Multi-objective optimization of a dual fuel CI engine powered with syngas and pilot diesel using TLBO algorithm: A metaheuristic approach

The thermochemical conversion of biomass into producer gas presents an attractive alternative fuel option for compression ignition (CI) engines, making biomass gasification a critical driver for achieving sustainable development goals. Considering the application of producer gas (PG) in CI engine, the most potential gases include H2 and CO as main fuel compounds and it is crucial to comprehensively understand the impact of these two gas components on the engine behaviour. Nowadays, artificial intelligence-powered models are frequently applied for simulating engines that run on a single type of fuel. However, their usage is not as common when it comes to modeling dual-fuel CI engines run on synthetic producer gas or syngas. The present study explores the feasibility of optimizing operational parameters, such as engine load and syngas composition, in improving the efficiency and lowering the levels of pollutants emitted by a 3.5 kW CI engine operated under dual fuel (DF) mode using syngas as primary fuel and diesel as pilot fuel. The performance and emission characteristics of syngas (H2:CO) is examined by studying its behaviour in four different combinations. The compositions of syngas are prepared based on the volumetric percentage of the H2 and CO and is inducted into the combustion chamber using a novel venturi-type air-gas mixer.
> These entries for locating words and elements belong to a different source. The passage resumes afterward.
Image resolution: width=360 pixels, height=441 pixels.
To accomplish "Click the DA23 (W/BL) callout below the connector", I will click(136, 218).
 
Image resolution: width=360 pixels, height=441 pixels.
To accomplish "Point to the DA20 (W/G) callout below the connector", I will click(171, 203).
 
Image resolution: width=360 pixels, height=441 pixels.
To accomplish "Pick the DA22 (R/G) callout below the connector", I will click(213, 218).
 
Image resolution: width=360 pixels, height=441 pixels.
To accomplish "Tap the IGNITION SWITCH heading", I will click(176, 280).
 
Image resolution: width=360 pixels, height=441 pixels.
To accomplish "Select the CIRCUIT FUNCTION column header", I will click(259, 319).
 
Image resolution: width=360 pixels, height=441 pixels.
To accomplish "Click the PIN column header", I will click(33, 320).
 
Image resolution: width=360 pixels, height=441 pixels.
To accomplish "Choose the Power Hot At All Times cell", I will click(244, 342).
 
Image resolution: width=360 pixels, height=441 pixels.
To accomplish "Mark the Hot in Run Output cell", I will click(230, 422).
In the present study, an intelligent metaheuristics-based optimization algorithm i.e., Teaching–Learning Based Optimization (TLBO) is developed and introduced, to develop a predictive model within constrained range of engine operating conditions. Further, the algorithm is used to estimate multiple engine performance characteristics simultaneously viz., brake thermal efficiency (BTE), unburned hydrocarbons (HC), and carbon monoxide (CO). The resultant findings identify the optimal engine load of 68.87% and the ideal syngas composition of 63.9% H2 and 49.5% CO as key parameters for maximizing engine efficiency while minimizing exhaust emission. At these optimized operating condition, 19.49% BTE is observed, while HC and CO emission was found to be 384.6 ppm and 445.33 ppm respectively. This shows the effective and efficiency of the proposed algorithm.